El Gobierno porteño impulsa un centro de salud moderno en el Parque Ferroviario para acercar la atención médica a los vecinos y aliviar la demanda hospitalaria.
En un rincón que supo estar olvidado, hoy empieza a tomar forma una respuesta concreta a una de las mayores demandas urbanas: el acceso a la salud. Yo veo en la construcción del nuevo CeSAC 51 en Colegiales una señal clara de hacia dónde apunta la Ciudad: descentralizar, acercar y mejorar la atención en el territorio.
Desde el Ministerio de Salud porteño destacan que el objetivo central es “garantizar un acceso más cercano y eficiente, reduciendo la presión sobre hospitales de mayor complejidad y fortaleciendo la atención primaria”.

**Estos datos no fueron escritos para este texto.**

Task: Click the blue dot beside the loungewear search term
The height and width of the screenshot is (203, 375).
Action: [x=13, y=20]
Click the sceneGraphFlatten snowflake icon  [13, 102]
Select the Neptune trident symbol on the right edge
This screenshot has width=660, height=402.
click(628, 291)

El nuevo centro se levanta en el barrio de Colegiales, en la intersección de Moldes y Zábala, dentro del Parque Ferroviario. El proyecto no parte de cero: se trata de la recuperación de un antiguo galpón, una decisión que, desde mi perspectiva, combina eficiencia en tiempos de obra con una mirada sustentable sobre el uso del espacio urbano.
La iniciativa forma parte de una estrategia más amplia del Ministerio de Salud de la Ciudad, que apunta a fortalecer la red de atención primaria y descongestionar hospitales.

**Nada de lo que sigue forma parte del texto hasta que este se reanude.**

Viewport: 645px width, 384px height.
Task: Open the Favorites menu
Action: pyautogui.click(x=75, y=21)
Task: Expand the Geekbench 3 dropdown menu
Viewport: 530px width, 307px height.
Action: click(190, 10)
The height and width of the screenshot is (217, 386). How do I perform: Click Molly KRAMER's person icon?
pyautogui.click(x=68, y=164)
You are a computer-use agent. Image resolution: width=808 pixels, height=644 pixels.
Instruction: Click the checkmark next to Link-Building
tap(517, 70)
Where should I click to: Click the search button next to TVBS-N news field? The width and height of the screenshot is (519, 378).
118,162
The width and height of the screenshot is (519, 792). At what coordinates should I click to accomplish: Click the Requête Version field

El CeSAC 51 contará con un diseño funcional que prioriza la circulación ágil de pacientes y profesionales. Entre sus principales características se destacan:
Área de atención: 5 consultorios generales (uno más de lo previsto inicialmente) y 3 boxes para consultas rápidas o prácticas menores
Servicios esenciales: farmacia propia para entrega directa de medicamentos y sector de enfermería equipado
Admisión y confort: hall de ingreso amplio, sala de espera y sanitarios accesibles
Espacio comunitario: SUM destinado a talleres, prevención y actividades barriales
Desde lo arquitectónico, la puesta en valor del edificio existente permite no solo acelerar los plazos, sino también integrar el centro de salud al entorno público, generando un punto de encuentro para los vecinos.
Yo considero que este tipo de obras tienen un impacto doble: por un lado, mejoran el acceso a servicios básicos; por otro, revitalizan zonas que estaban subutilizadas.
Lo más relevante es la apuesta por descentralizar la atención, evitando que todo recaiga en hospitales saturados. Este modelo pone el foco en la prevención, en la atención temprana y en la construcción de comunidad. No se trata solo de sumar consultorios, sino de cambiar la lógica del sistema, acercándolo a la vida diaria de las personas y generando espacios donde la salud también se construye colectivamente.